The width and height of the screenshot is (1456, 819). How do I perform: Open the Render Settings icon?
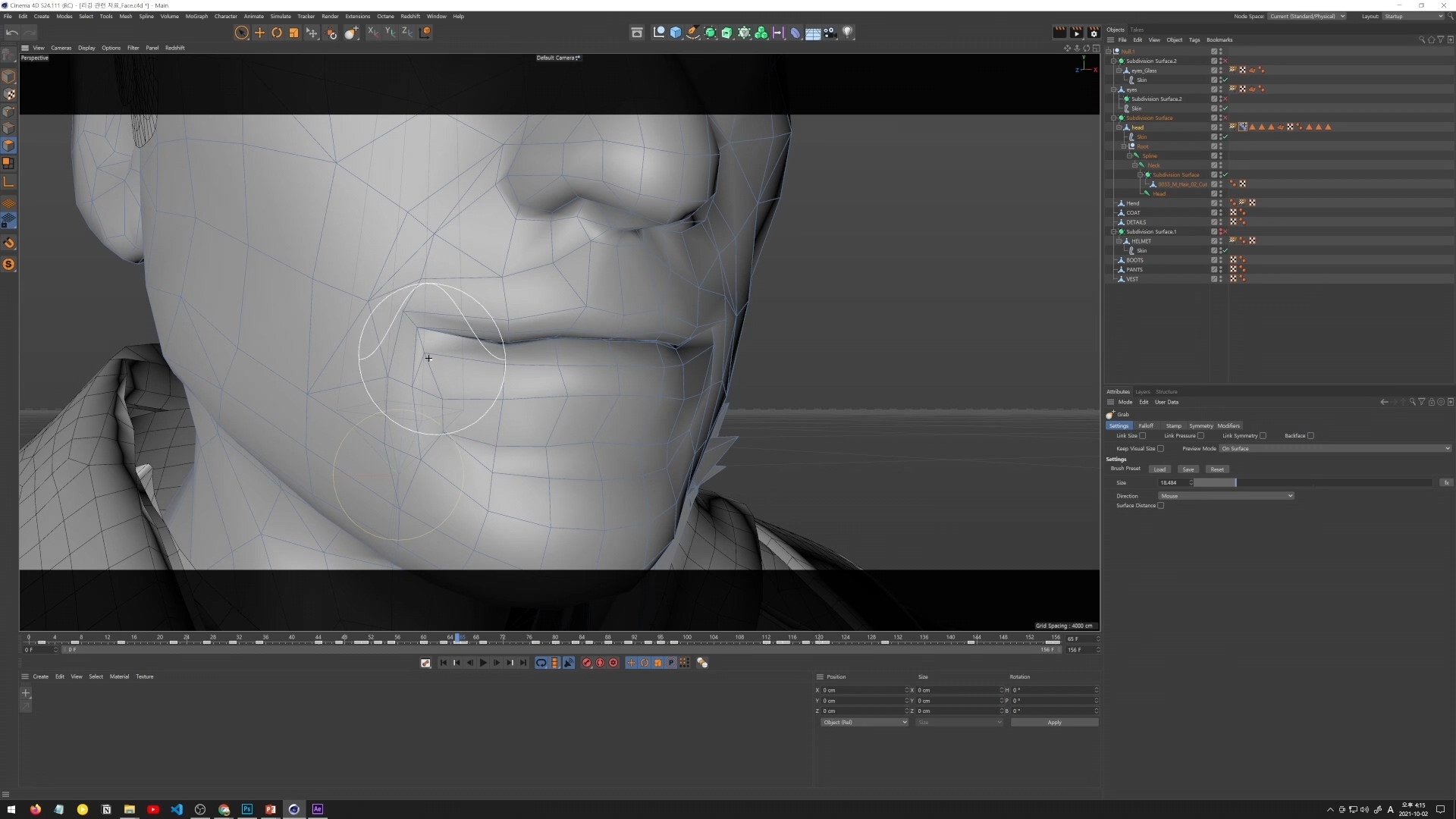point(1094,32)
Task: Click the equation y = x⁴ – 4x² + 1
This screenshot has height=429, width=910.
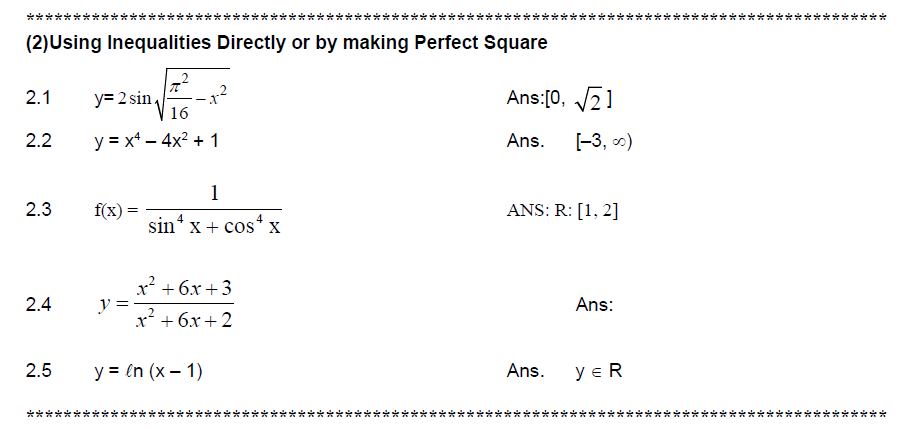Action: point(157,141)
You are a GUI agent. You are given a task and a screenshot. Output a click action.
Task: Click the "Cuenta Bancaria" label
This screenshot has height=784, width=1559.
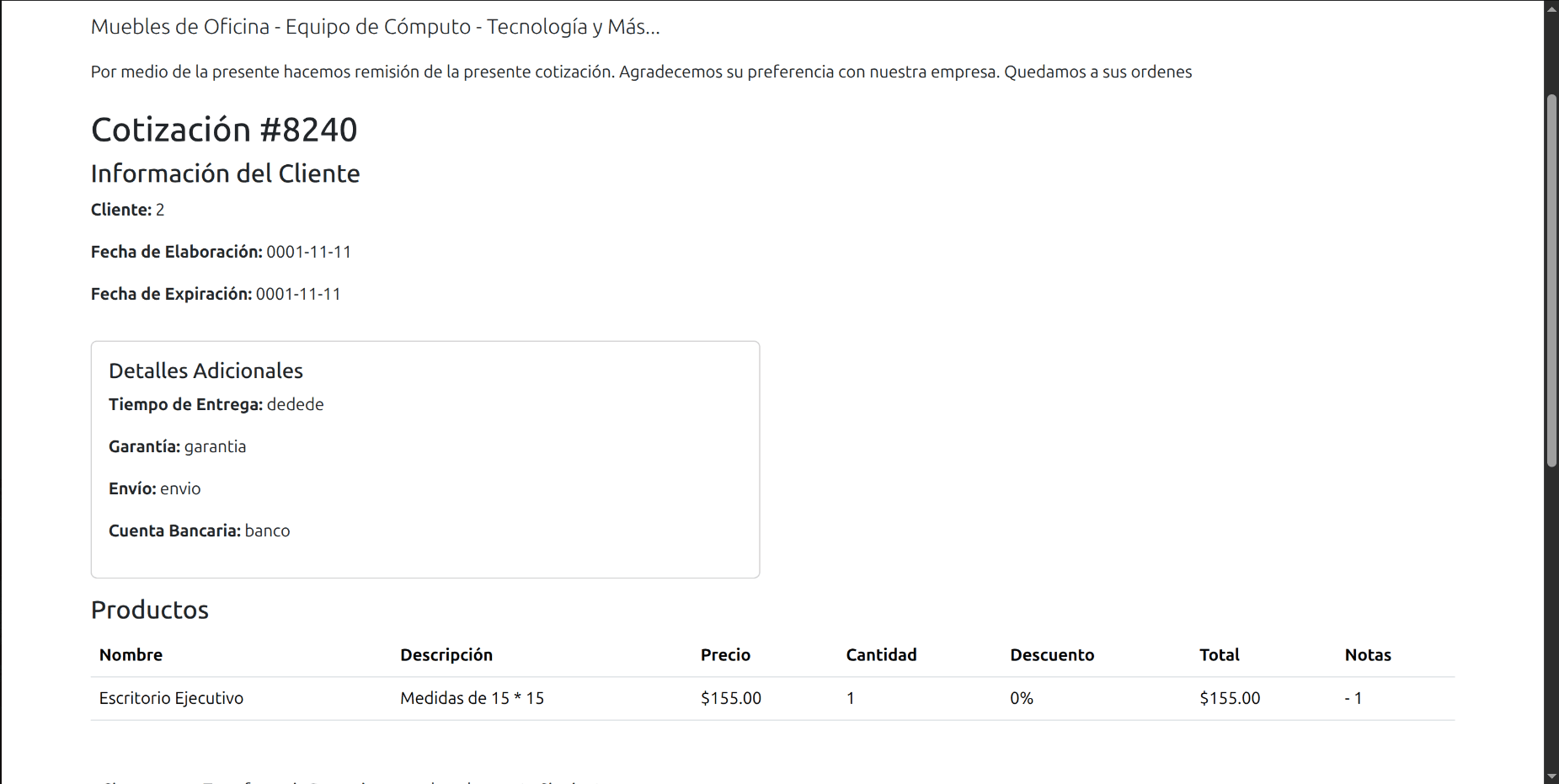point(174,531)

=====

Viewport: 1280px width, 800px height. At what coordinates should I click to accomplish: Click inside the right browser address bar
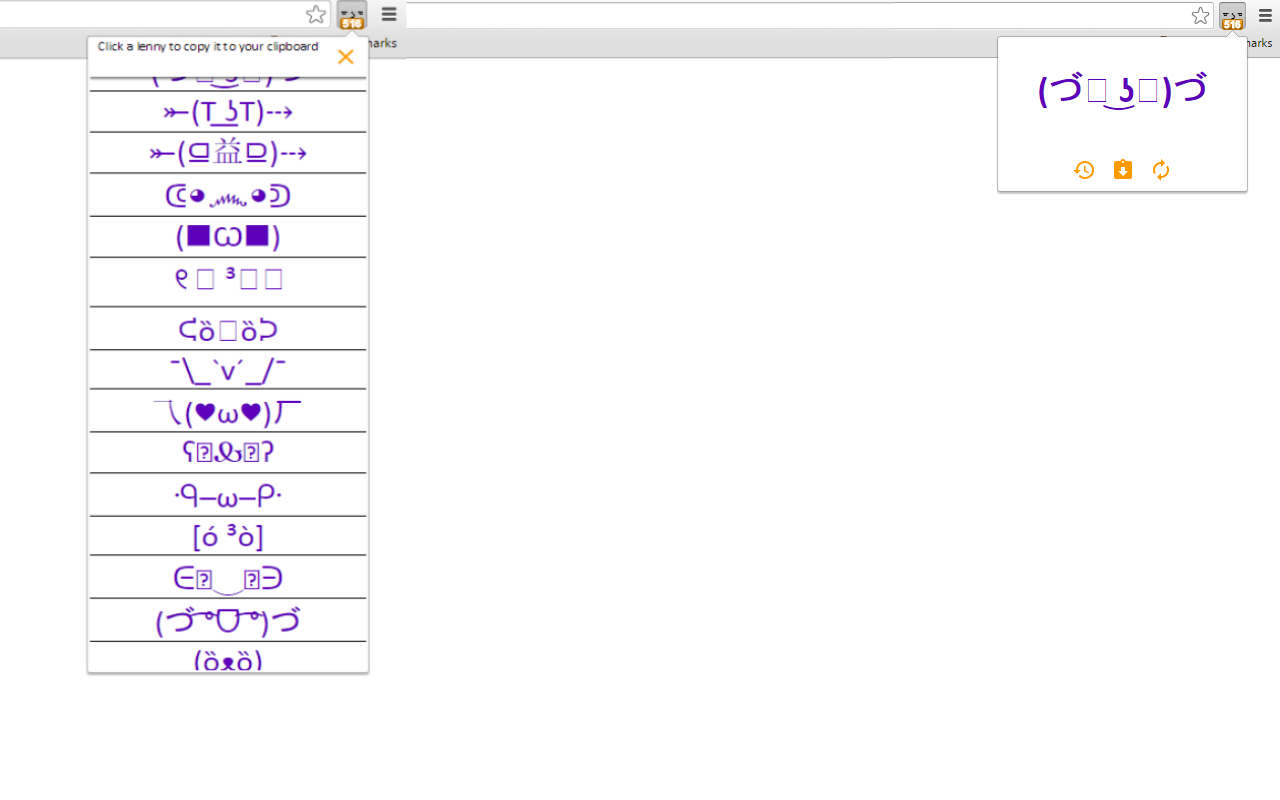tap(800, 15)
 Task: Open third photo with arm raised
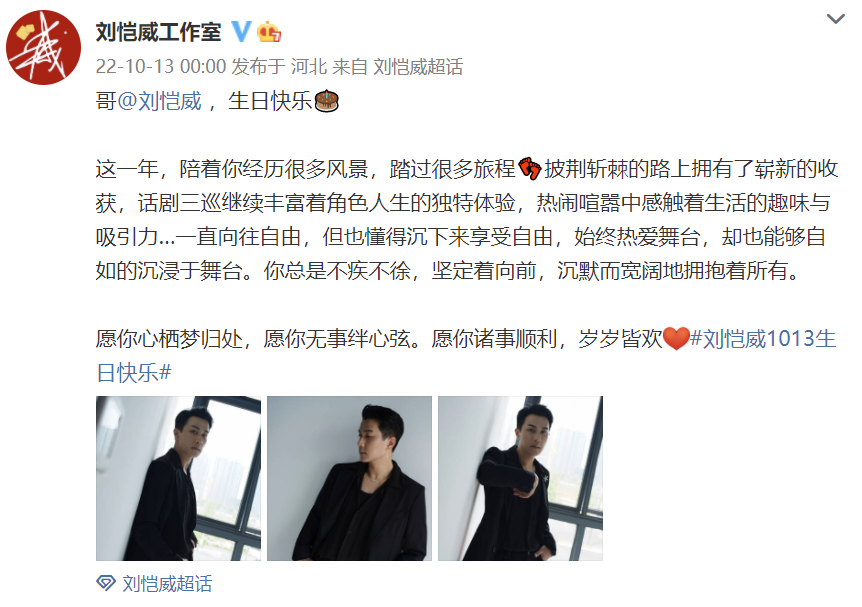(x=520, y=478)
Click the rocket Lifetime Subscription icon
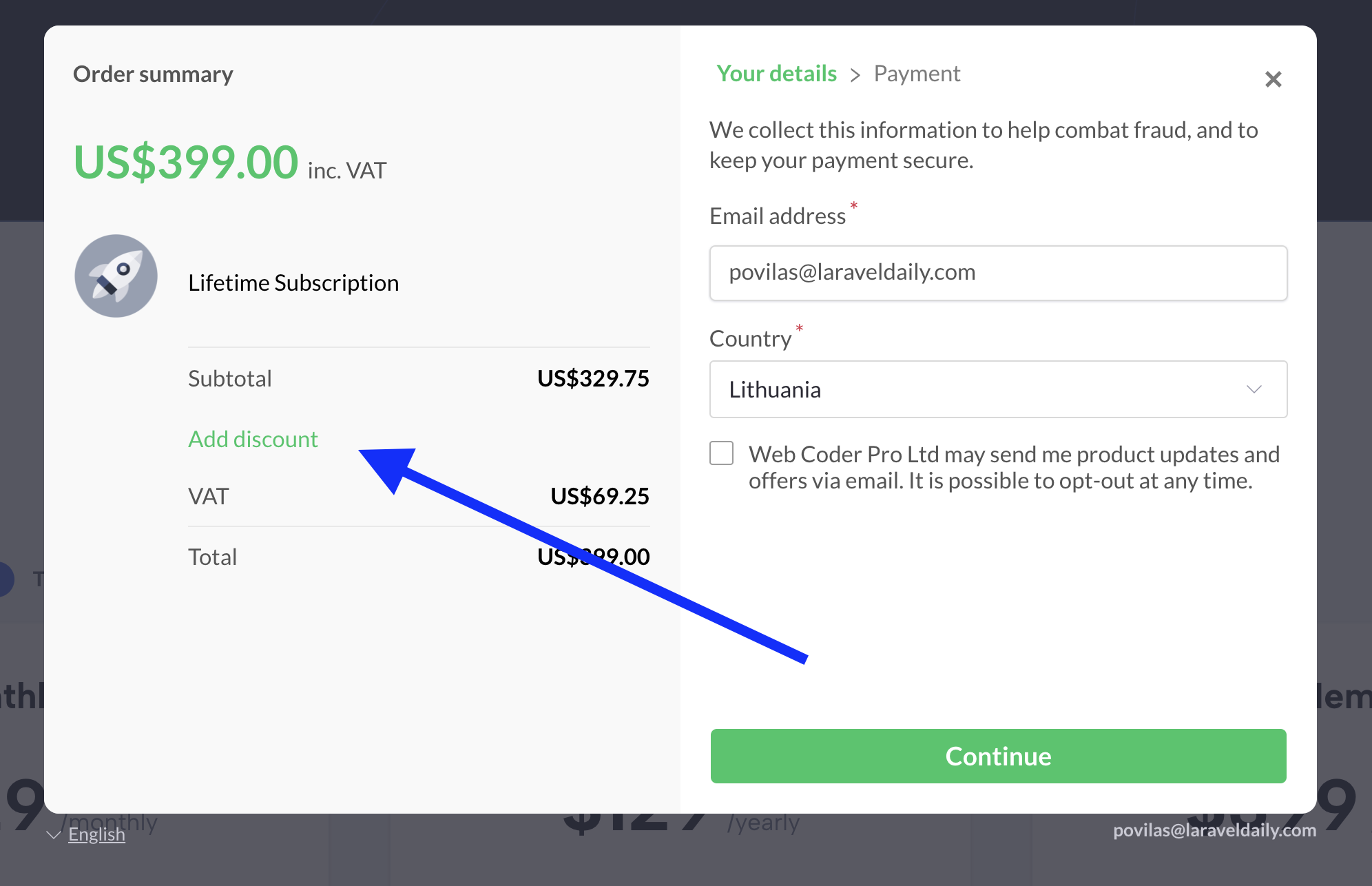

=====

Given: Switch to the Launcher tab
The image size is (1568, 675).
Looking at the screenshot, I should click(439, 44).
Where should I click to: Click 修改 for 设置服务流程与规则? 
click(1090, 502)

=====

Could you transcribe everything in the records from the line containing "You are a GUI" down to the line containing "point(174,531)", with both of those lines included, and leave out the pictures?

You are a GUI agent. You are given a task and a screenshot. Output a click action.
Task: Click the "Cuenta Bancaria" label
This screenshot has height=784, width=1559.
point(174,531)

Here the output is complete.